▸ Data section:
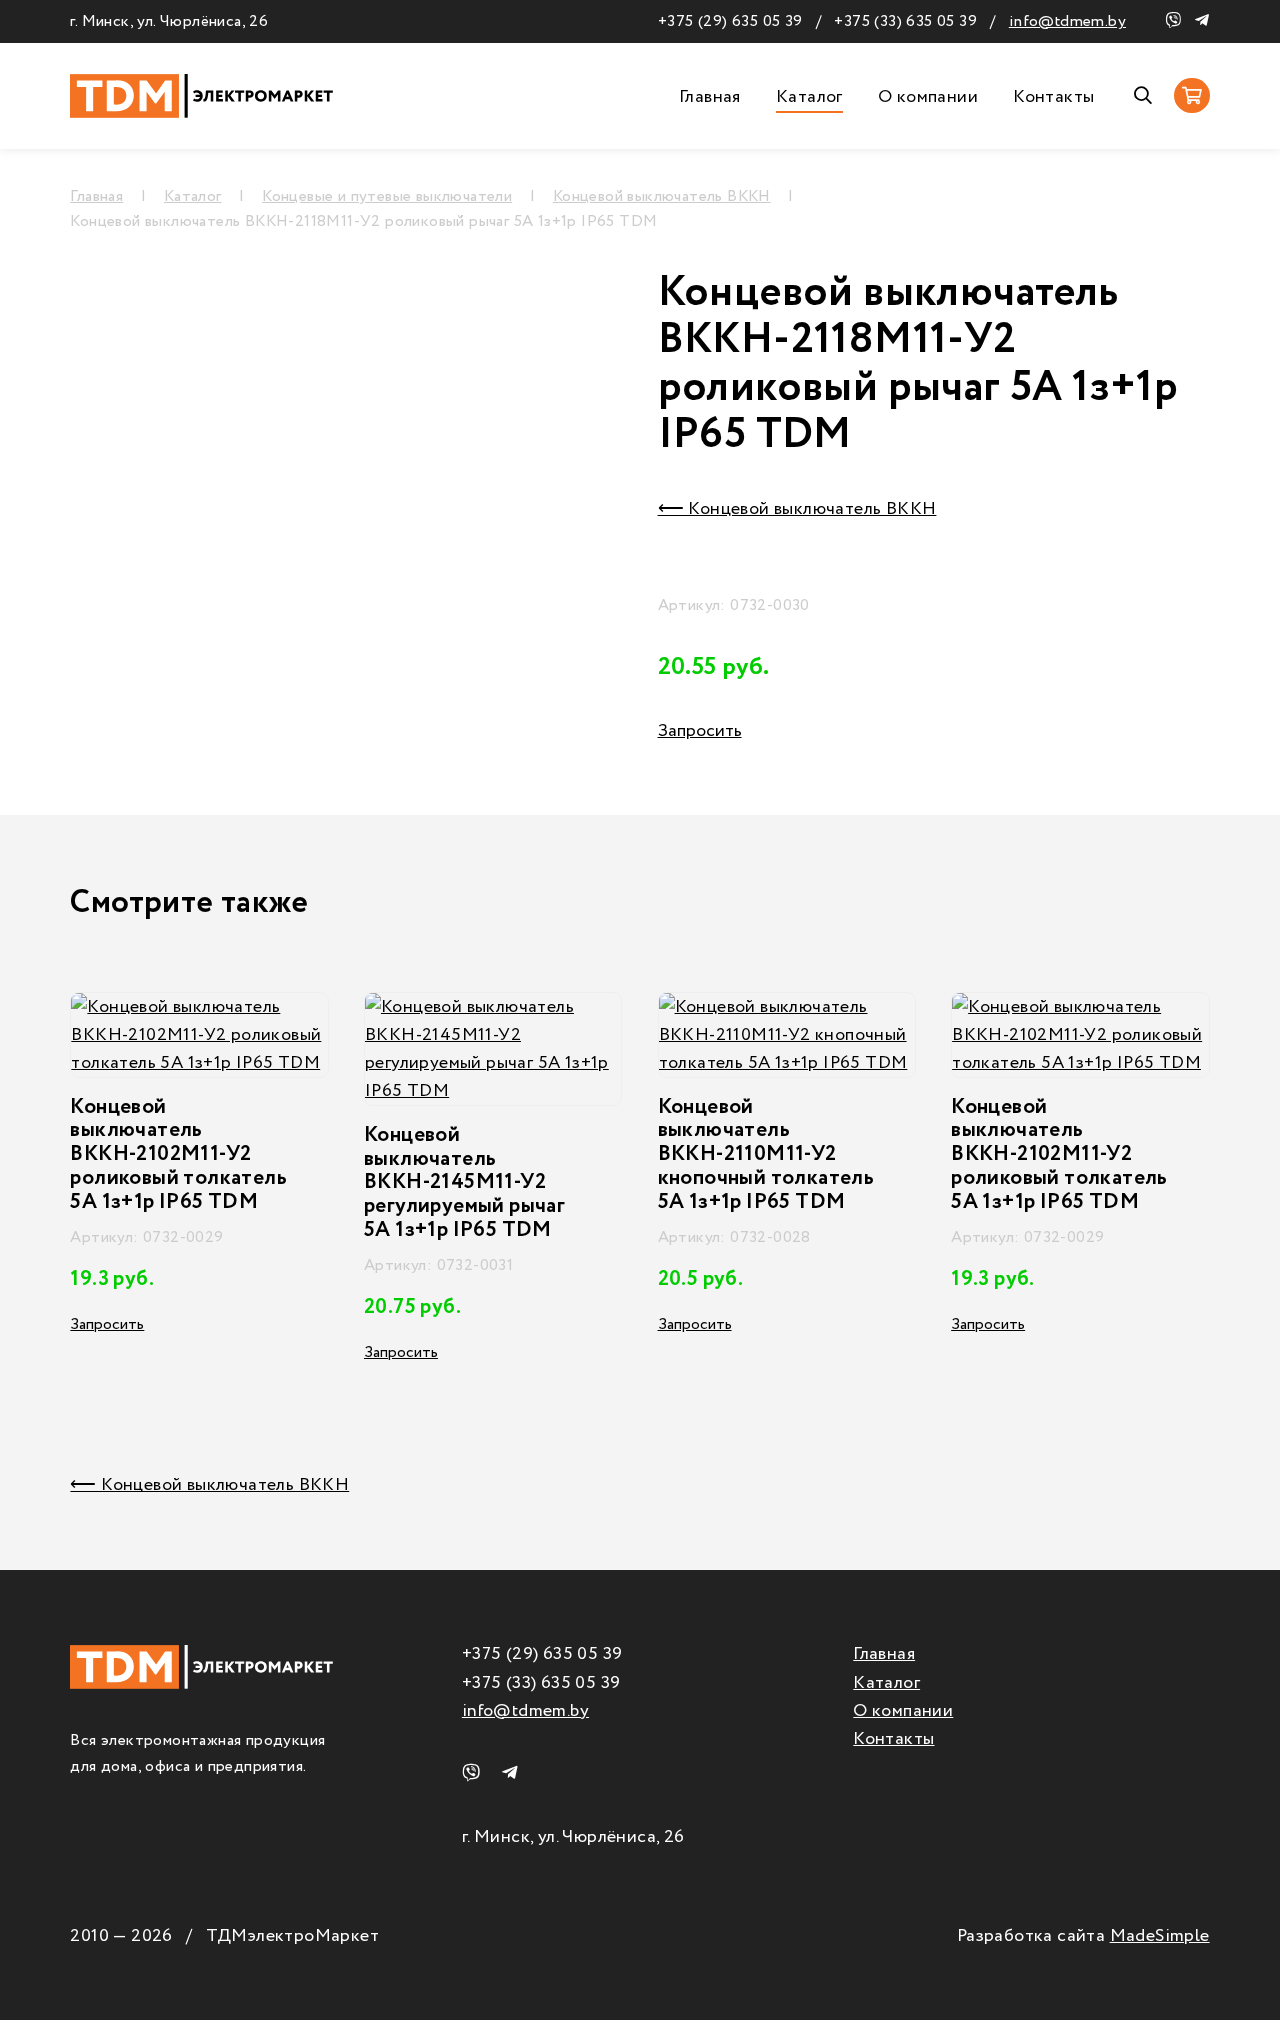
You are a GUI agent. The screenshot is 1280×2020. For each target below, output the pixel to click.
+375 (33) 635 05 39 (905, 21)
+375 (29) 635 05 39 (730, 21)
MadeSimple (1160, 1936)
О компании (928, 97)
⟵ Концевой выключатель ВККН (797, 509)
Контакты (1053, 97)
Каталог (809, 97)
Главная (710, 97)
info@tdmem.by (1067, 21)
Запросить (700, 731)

▸ Task description:
The records above are to be repeated exactly, with the pictures left out.

▸ Task output:
You are a GUI agent. The screenshot is 1280×2020. For each target below, output the pixel to click.
+375 (33) 635 05 39 (905, 21)
+375 (29) 635 05 39 (730, 21)
MadeSimple (1160, 1936)
О компании (928, 97)
⟵ Концевой выключатель ВККН (797, 509)
Контакты (1053, 97)
Каталог (809, 97)
Главная (710, 97)
info@tdmem.by (1067, 21)
Запросить (700, 731)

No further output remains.